A sus 18 años, este artista paceño ha tenido muchas experiencias que han marcado sus percepciones a través del lente de su cámara. Comenzó probando en diferentes ámbitos artísticos, como la pintura, el dibujo, la música y el audiovisual. Fue en la Escuela de Cine y Artes Audiovisuales (ECA), en la Academia Nacional de Bellas Artes (ANBA) y en el Conservatorio Plurinacional de Música donde dio sus primeros pasos, pero la fotografía tomó especial importancia cuando detectaron que su madre tenía cáncer de tiroides. “Ella estaba confrontada ante la muerte. Ahí cambio mi perspectiva de vida. Fue el detonante, por el temor a la muerte y al tiempo que uno tiene como ser vivo, partiendo de la idea de que, al captar un momento, éste puede ser eterno en una imagen. Creo que me favoreció mucho porque empecé a buscar momentos milagrosos que no suelen ser captados, porque se consideran habituales y rescatarlos en una imagen”. Así, cogió una cámara y empezó a coleccionar estos instantes, mundos alternos que se pasan de largo.

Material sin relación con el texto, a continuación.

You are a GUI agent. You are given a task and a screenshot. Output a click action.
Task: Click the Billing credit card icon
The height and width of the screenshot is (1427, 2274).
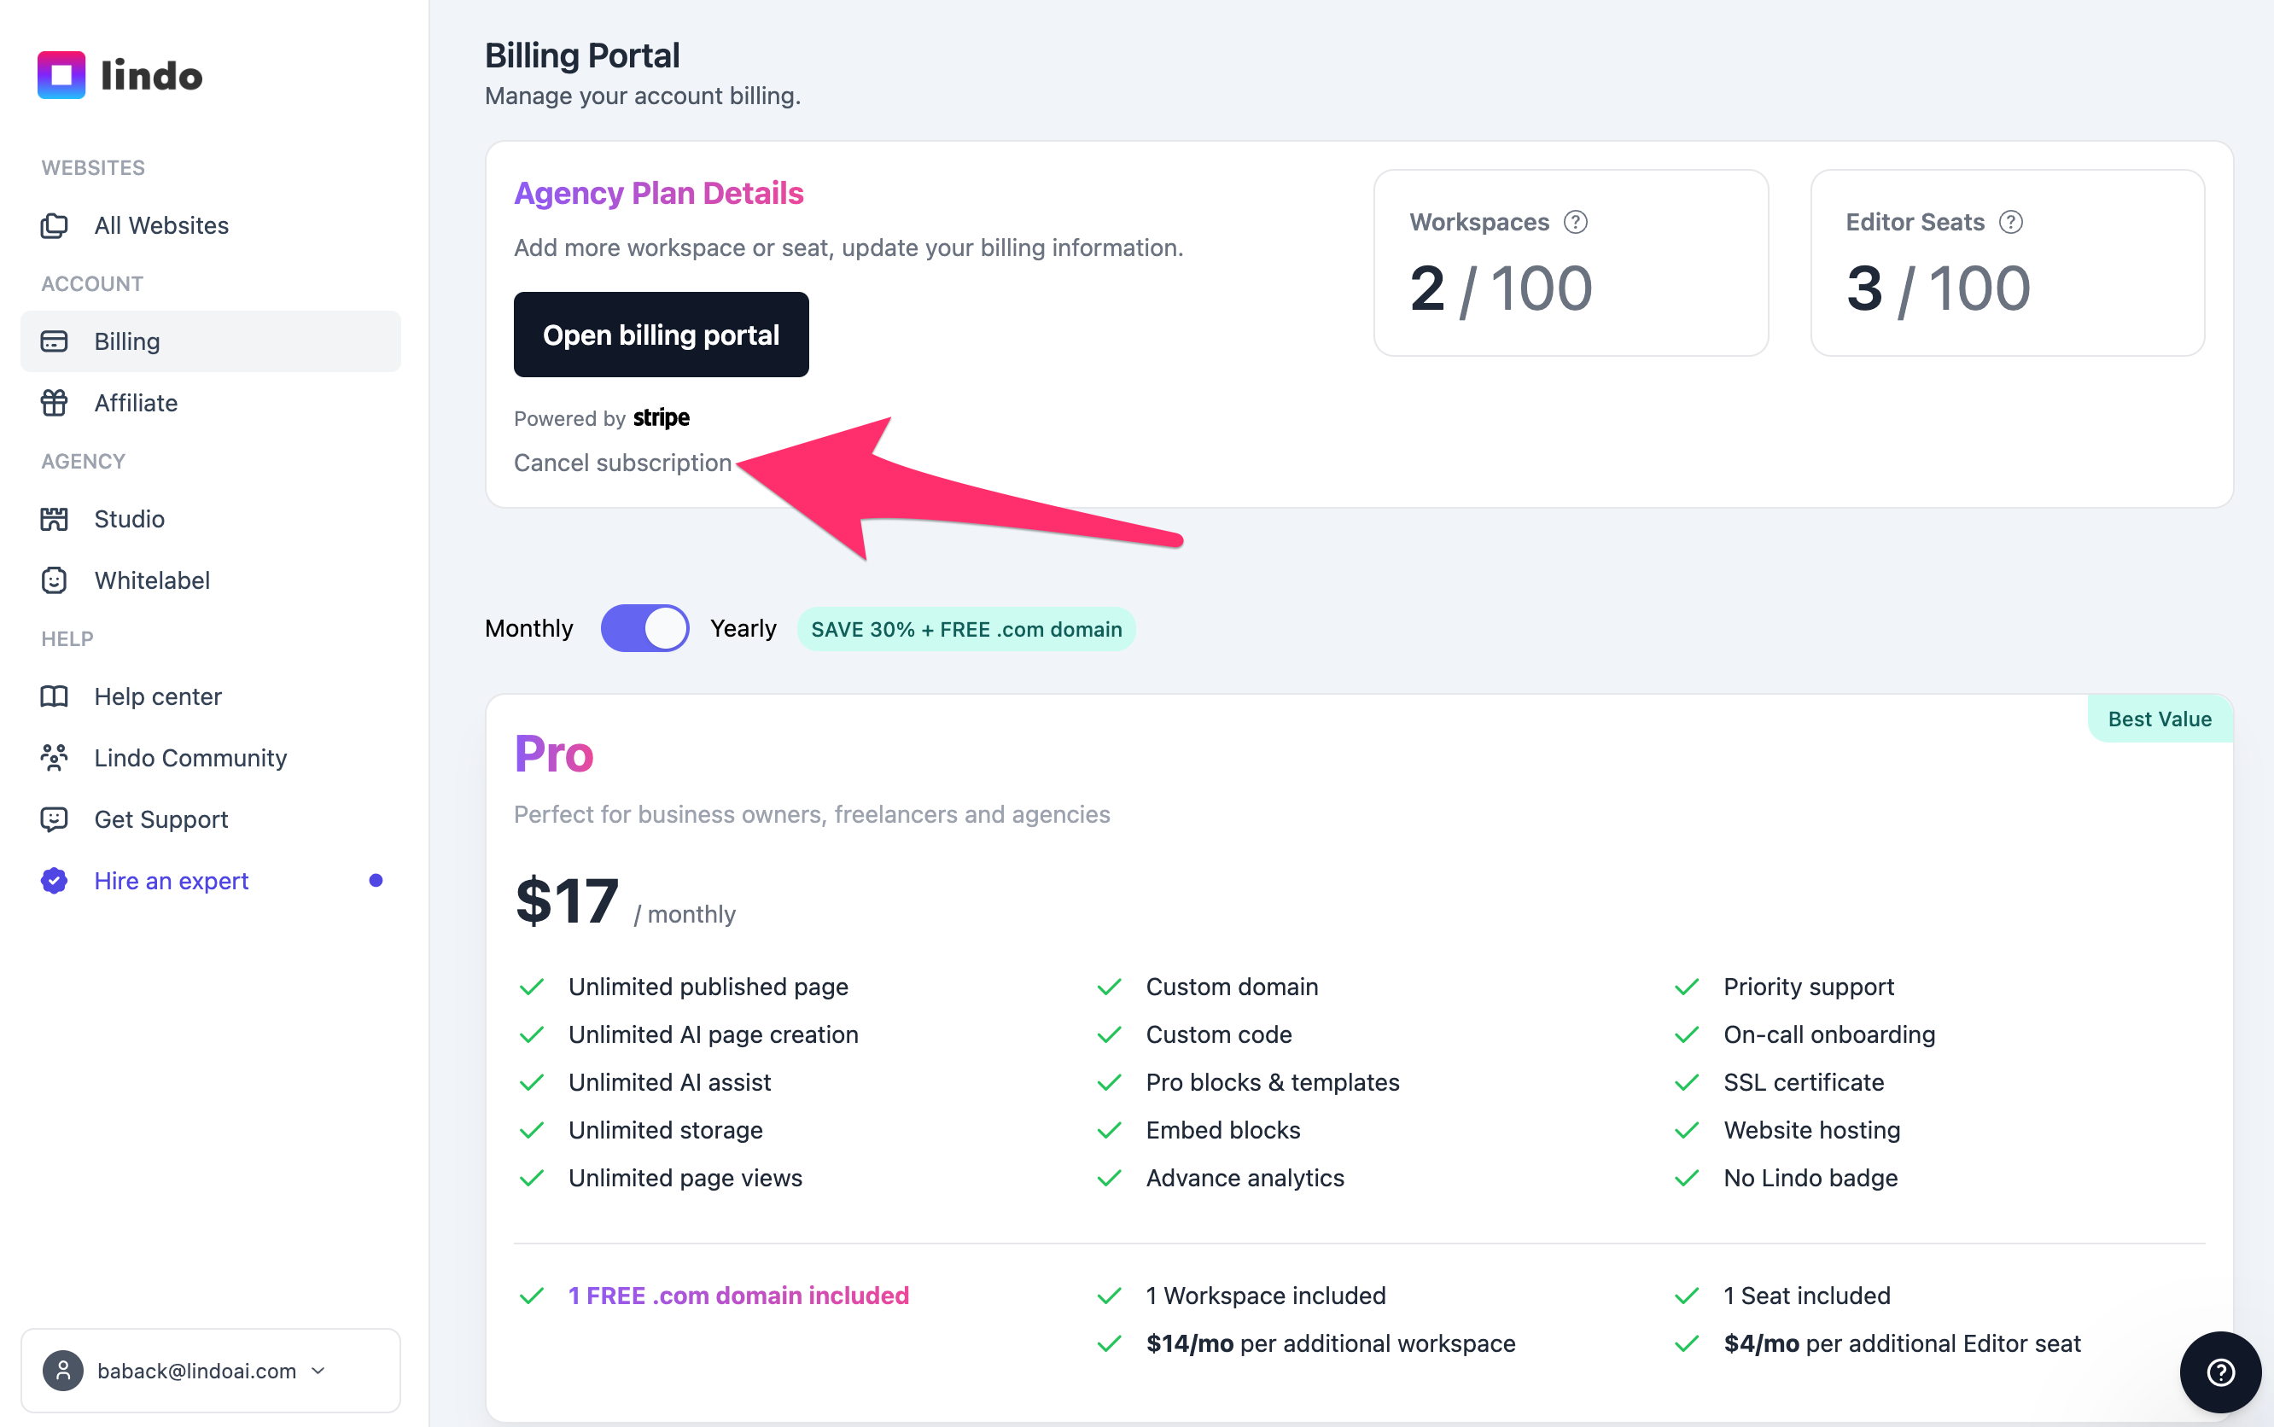[54, 342]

La serie repasa el transcurso de su vida, donde destaca detalles y espacios de su entorno, La Paz, haciendo hincapié en las personas que ve en esos momentos. “Al comienzo uno no se acerca ni se identifica con lo que le es extraño, pero con el tiempo aprende a ver más allá, a conectar con esos detalles que pueden pasar desapercibidos, como las personas, sitios, detalles, figuras, rostros… Eso es lo que quiero rescatar de esas personas que están bajo la sombra”, explica el fotógrafo.
Los retratos abundan no solo en esta serie, sino en su producción en general. Se detiene a retratar tanto a los artistas de un concierto callejero como a los espectadores; así como a quienes lanzan agua y espuma en Carnaval, y a sus víctimas. “Pienso mucho en lo espiritual de cada toma, pues trato de no solo retratar lo físico, sino de abocarme más a la esencia de una persona. No siempre podemos observar a las personas como si fuéramos nosotros mismos, por eso trato de conocer al otro en imágenes, es esa búsqueda de identificarnos con la otra persona, que nos ayude a entender quiénes somos y generar un lazo. No estoy disparando con la cámara, sino con mi espíritu, mi cultura, mi ser”.
Por eso, su objetivo es plasmar su vida y su alma en las imágenes que capta. “Espero poder evolucionar más en la fotografía, poder darme el lujo de expandir mis horizontes y documentar, retratar esos espacios mágicos que el mundo nos ofrece”.